== About this task ==
Could you repeat, word for word, the line with "How do I perform: Click the kde@conference.kd..." and every line after it in the records below, leaving out any pictures?

Records excerpted from a collection:
++++++

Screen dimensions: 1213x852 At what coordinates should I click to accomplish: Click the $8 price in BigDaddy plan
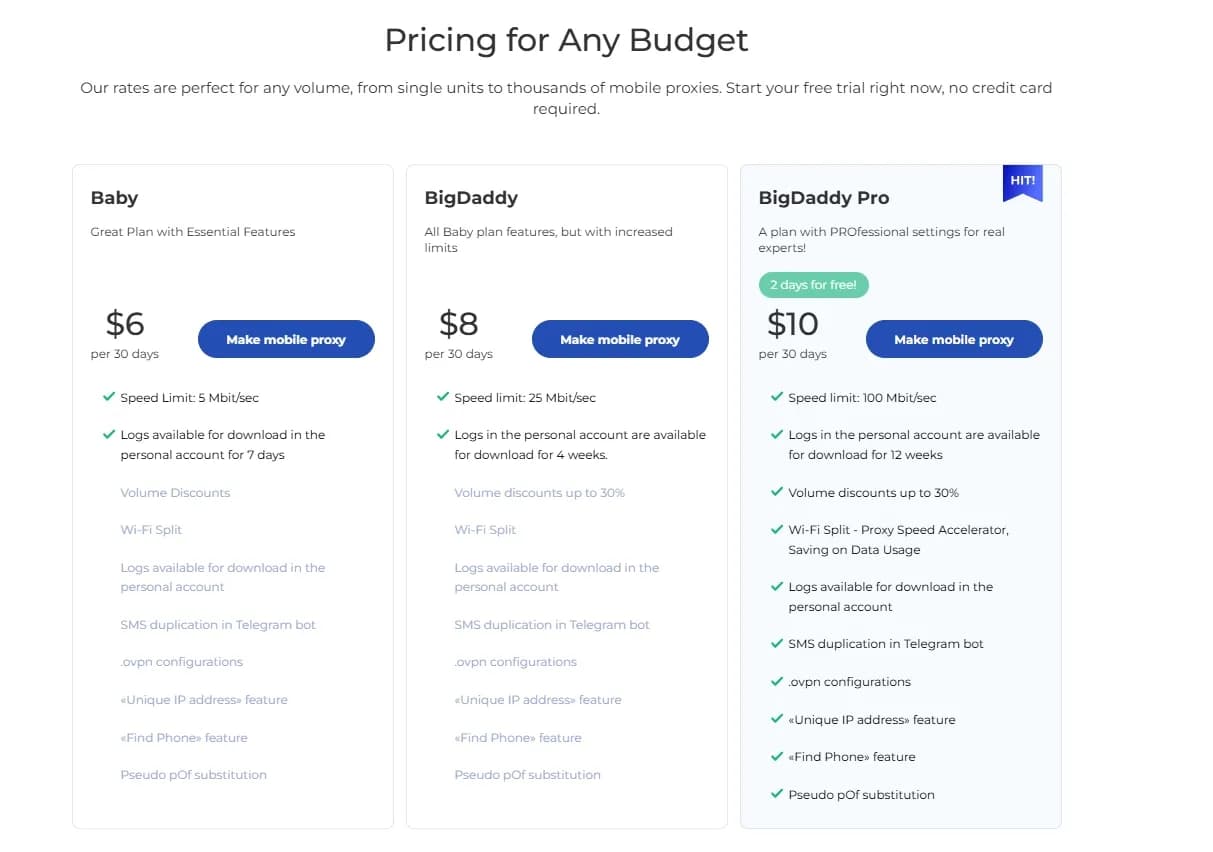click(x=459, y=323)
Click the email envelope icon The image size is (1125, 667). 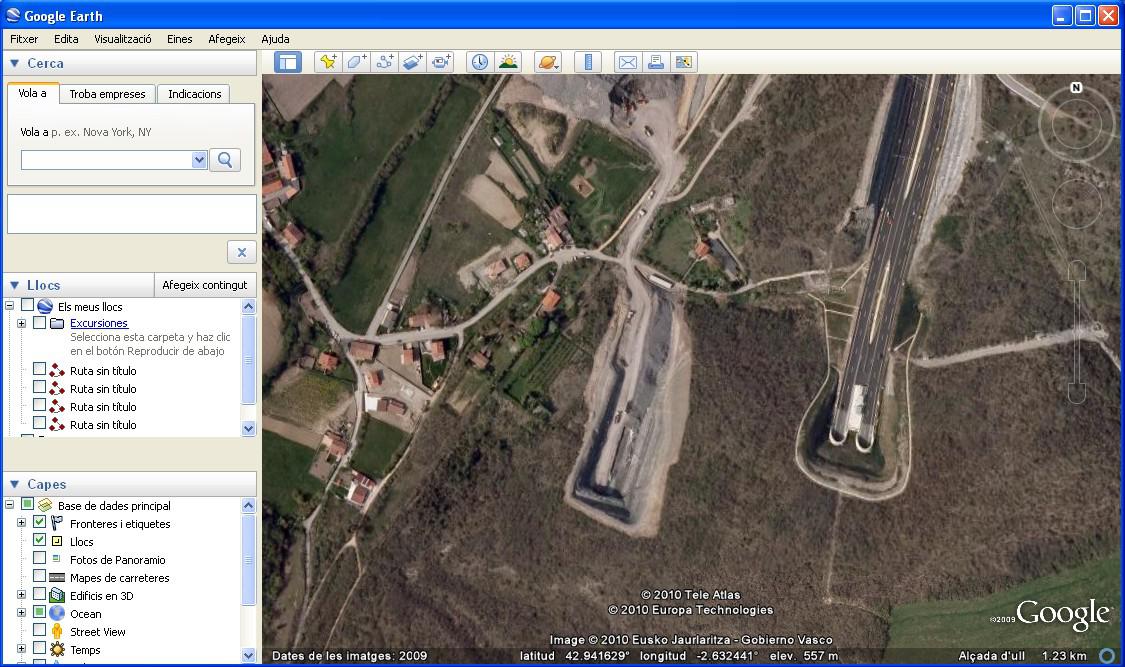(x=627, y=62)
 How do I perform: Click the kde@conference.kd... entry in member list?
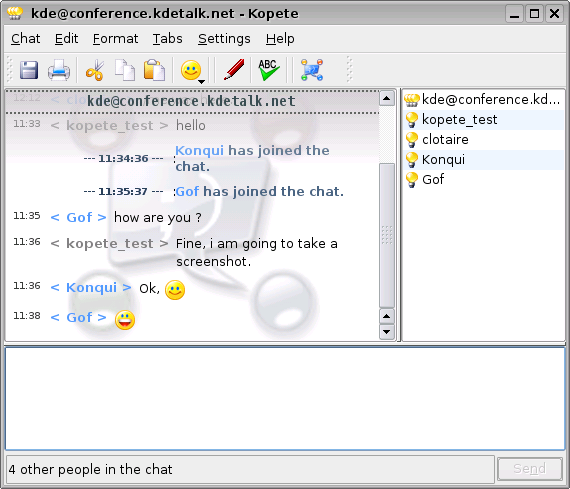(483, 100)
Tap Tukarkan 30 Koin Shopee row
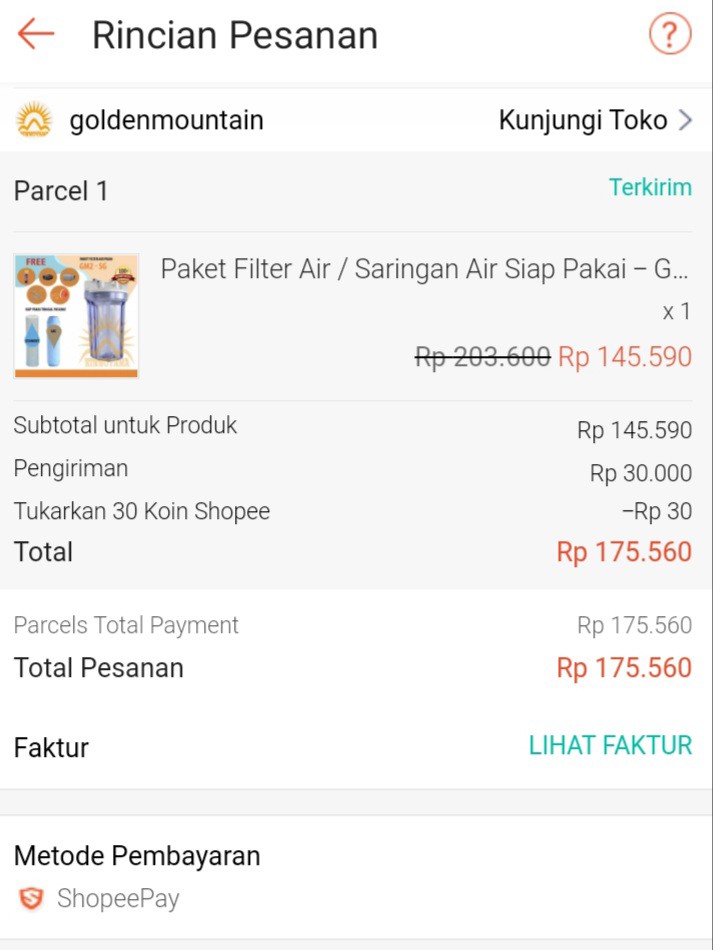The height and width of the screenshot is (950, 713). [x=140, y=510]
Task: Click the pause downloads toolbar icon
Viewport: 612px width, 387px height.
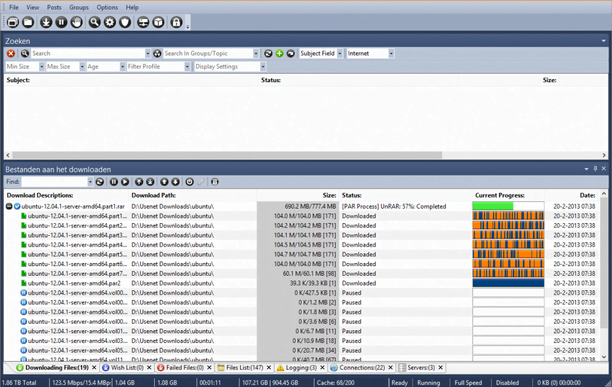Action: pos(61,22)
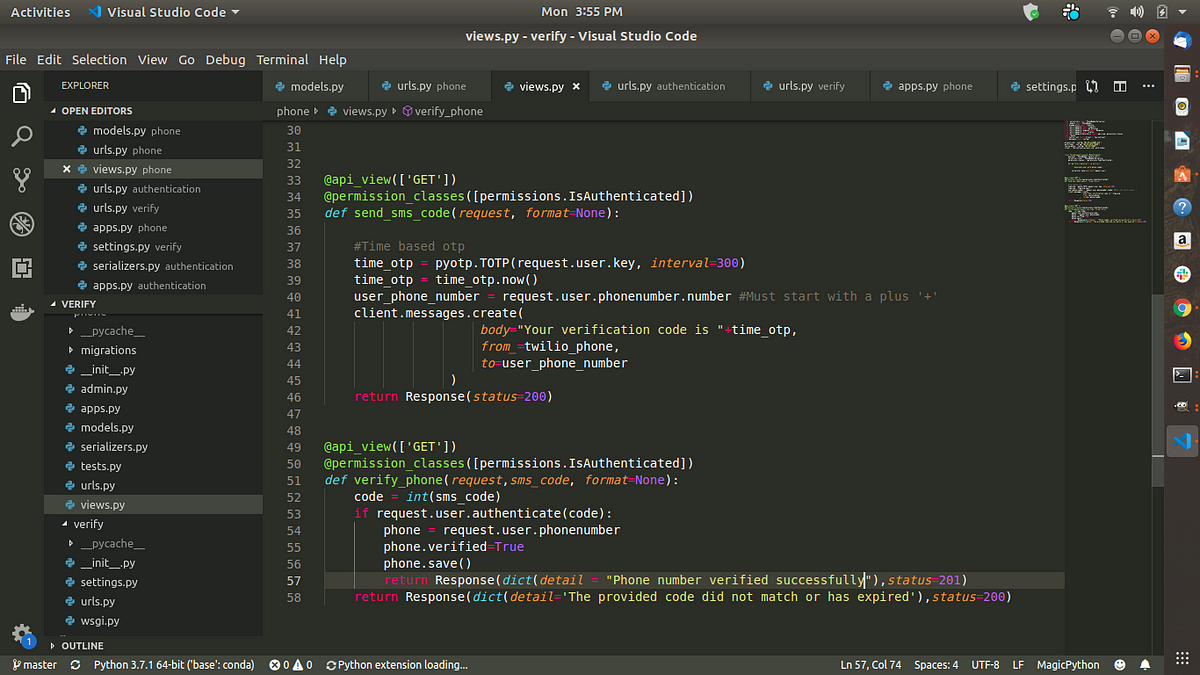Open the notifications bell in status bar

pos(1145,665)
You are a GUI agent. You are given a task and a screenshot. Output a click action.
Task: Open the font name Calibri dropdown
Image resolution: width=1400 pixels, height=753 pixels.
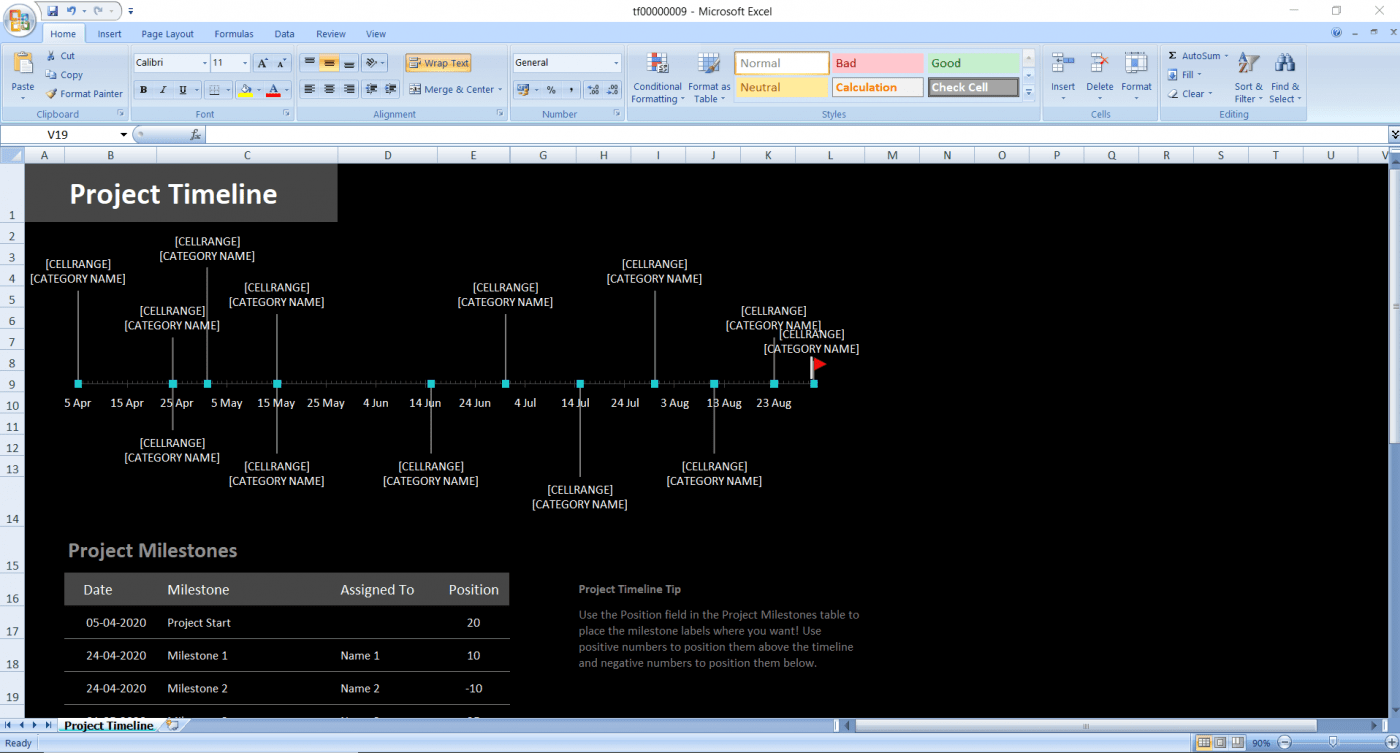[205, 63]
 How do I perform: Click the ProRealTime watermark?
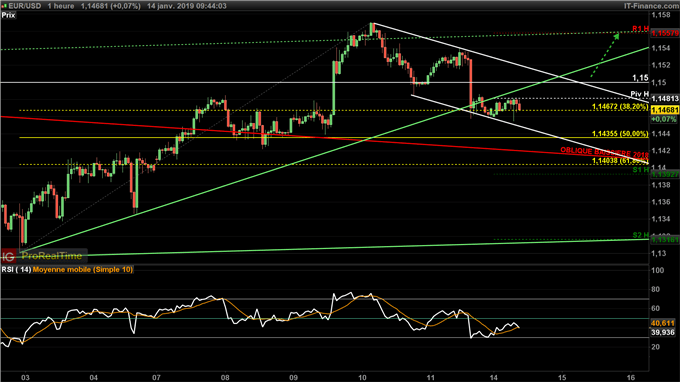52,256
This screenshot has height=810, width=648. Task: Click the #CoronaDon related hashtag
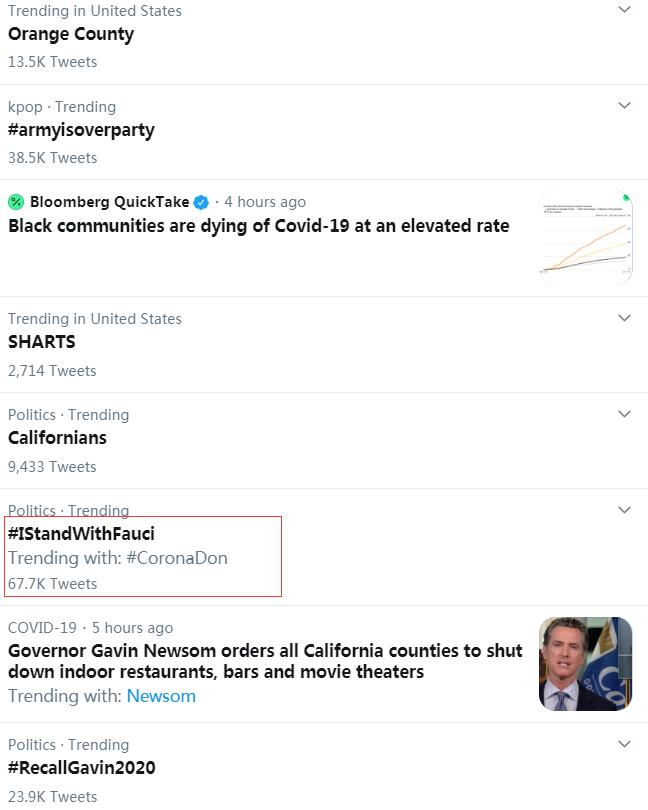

++++++

== Reply to the task ==
 How do I perform: Click the kde@conference.kd... entry in member list?
(483, 100)
Tap Tukarkan 30 Koin Shopee row
The height and width of the screenshot is (950, 713). [x=140, y=510]
Task: Click the pause downloads toolbar icon
Viewport: 612px width, 387px height.
Action: pos(61,22)
Open the notifications bell in status bar

pos(1145,665)
You are a GUI agent. You are given a task and a screenshot. Output a click action.
Task: Open the font name Calibri dropdown
Image resolution: width=1400 pixels, height=753 pixels.
[205, 63]
 How do I perform: Click the ProRealTime watermark?
52,256
This screenshot has height=810, width=648. Task: Click the #CoronaDon related hashtag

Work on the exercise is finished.